Toronto area condominium apartment prices continued to move upward last month, with average prices 6% higher than February, 2018. Almost certainly we will see another all-time high for condominium prices before the spring is over. Under-pricing and bidding wars are rampant and buyers are eager (even desperate) to buy condos now before prices go even higher.

The story is quite different for house prices. The average selling price for freehold properties in February, while higher than in January, was 2% lower than last February. This was the third month in a row where freehold prices were lower than last year. As we have previously noted, the mortgage qualification rules introduced a little over a year ago continue to put a damper on prices of detached and semi-detached homes, even though prices and interest rates are no longer increasing.

While prices for freehold properties are flat to falling slightly across most of the GTA, there are a some exceptions. For example, prices in the ‘prime’ areas of Toronto’s east and west ends (central & south Etobicoke, High Park, Bloor West Village, Beach, Leslieville, Riverdale, etc) are increasing, and were about 5% higher in February than last year. In these areas, bidding wars are still quite common and there are few houses on the market at any given time.

Sales volume continued to fall in February.

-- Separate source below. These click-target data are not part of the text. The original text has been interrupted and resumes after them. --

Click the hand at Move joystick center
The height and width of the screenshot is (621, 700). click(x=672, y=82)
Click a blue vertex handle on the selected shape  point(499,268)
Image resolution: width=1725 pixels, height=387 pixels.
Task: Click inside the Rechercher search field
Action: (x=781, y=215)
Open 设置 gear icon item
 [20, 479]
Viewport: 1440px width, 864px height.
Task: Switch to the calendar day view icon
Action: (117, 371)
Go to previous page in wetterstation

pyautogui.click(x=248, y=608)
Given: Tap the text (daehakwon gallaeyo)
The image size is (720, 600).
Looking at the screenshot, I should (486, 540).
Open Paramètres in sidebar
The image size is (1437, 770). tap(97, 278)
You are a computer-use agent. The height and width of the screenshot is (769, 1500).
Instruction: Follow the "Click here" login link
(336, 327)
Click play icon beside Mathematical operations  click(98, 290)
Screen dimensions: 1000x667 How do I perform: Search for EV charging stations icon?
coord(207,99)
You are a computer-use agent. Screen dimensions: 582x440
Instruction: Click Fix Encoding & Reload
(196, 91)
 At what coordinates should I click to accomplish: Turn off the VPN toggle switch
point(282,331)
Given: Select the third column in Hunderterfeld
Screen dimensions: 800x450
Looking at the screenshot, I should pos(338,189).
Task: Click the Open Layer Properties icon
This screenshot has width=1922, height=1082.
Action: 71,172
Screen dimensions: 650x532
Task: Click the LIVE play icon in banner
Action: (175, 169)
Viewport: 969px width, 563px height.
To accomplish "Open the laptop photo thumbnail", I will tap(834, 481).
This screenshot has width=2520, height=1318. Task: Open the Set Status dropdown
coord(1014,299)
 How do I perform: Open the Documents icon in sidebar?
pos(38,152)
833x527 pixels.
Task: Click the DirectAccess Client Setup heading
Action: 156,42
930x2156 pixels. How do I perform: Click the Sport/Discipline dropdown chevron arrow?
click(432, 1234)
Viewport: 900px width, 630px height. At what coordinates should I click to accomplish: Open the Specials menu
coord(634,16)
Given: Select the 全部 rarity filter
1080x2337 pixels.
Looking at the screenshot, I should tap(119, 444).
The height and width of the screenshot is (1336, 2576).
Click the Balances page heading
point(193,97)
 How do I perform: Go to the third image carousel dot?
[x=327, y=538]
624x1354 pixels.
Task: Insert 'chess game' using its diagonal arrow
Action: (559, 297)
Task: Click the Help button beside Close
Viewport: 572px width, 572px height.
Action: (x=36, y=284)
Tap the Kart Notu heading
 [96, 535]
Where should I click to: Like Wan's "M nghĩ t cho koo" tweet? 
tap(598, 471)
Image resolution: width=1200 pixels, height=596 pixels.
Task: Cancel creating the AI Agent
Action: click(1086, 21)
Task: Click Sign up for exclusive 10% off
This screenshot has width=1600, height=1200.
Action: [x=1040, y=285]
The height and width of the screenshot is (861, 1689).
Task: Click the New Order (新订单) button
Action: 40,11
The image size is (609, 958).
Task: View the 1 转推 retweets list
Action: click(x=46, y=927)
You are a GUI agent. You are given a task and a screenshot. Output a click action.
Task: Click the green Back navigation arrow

Total sales of all property types were down 2% year-to-date versus last year, which doesn’t sound so bad until you realize that last year’s sales were about 30% below the 2016 all-time high and only slightly higher than the low reached during the financial crisis in 2008. The falling sales are a result of declining affordability due to higher prices, higher interest rates and, in particular, the mortgage ‘stress test’ qualification rules introduced just over a year ago. As was described here, this is part of the general decline in sales across the country, which is causing a significant decline in economic activity, estimated to be about $3.5 billion. Now that interest rates and prices are moderating, a strong case can be made for relaxing or eliminating the mortgage stress test to reduce the chances of precipitating a recession prematurely.

Lower sales volumes have had the effect of moderating the inventory of homes for sale, so the market remains balanced overall, neither a buyers’ market nor a sellers’ market. This is because, while fewer would-be first time buyers are able to afford to buy a house, it’s also true that fewer would-be move-up buyers are able to afford a larger home. Basically we have a sort of gridlock situation which creates the appearance of a healthy market but perhaps not the full substance of same.